Speaking of stupid, one of America’s two major political parties nominated an idiot for the role of president of the United States. Of course, she was not even remotely qualified to do the job. But, the bien pensant elites of this nation rallied to support her.


As they did for the moron that Joe Biden placed on the Supreme Court.


Historically, the term “useful idiot” was coined by Lenin to describe Westerners who were unwitting allies of the Communist movement. And yet, all things considered, the Revolution that the radical left promised was tried in the twentieth century… and failed miserably. 


All things considered yesterday’s useful idiots are today’s useless idiots. After all, how stupid do you need to be to understand that Communism failed?
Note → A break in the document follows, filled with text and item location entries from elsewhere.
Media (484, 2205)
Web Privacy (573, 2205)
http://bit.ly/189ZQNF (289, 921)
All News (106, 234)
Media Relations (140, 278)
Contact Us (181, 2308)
Take the case of Zohran Mamdani, candidate for mayor of New York City. Young people thrill to his program of reconstituted Communism. Tyler Cowen addresses the Mamdani platform and shows that the least reflection could easily led intelligent people to reject it as patent and rank absurdity:


I understand why such proposals might thrill some New Yorkers—especially struggling young people. But as an economist I know there is long-standing research showing, for example, that rent freezes lead to apartment shortages and also to quality collapses and deteriorating neighborhoods. Ultimately, it hurts the working class. I also know that the government does not have the flexibility or the profit incentives to do a good job running our grocery stores. They probably would lose money trying, forcing taxpayers to make up the difference. And even the Soviet Union did not wish to experiment with completely free bus rides. Usually service quality is higher when the users have to pay something, thereby boosting the incentives to take their desires seriously.


Writing on the Free Press Tyler Cowen points out the rank stupidity of one Hasan Piker, a newfound hero to the radical left:


… dismantling the guardrails of civilized conversation, has now become normal behavior among many socialist influencers. One of the most prominent is Hasan Piker. To choose just one of countless examples, the Twitch star spoke about an American war hero in this way: “What the fuck is wrong with this dude? Didn’t he go to war and like, literally lose his eye because some mujahideen, a brave fucking soldier, fucked his eye hole with their dick?” He suggested that the brave soldier “deserved” his fate. And he stated, on several occasions, that America deserved 9/11.


Finally, Cowen makes an intriguing and salient point. How much of the generalized hatred of the country derives from what he calls bad events. When you lose wars people are less likely to feel patriotic:


Perhaps bad events are to blame for the initial uptick in negative feelings. In 2001, hijackers flew planes into the Twin Towers—a previously unimaginable event for most Americans. The United States was taken down a peg. The second Iraq War then failed. The Great Recession came in 2008, followed by a slow labor market bounce-back. Covid and its aftermath were the next nightmare. Should it be such a huge surprise if the negative feelings have dug in and stuck?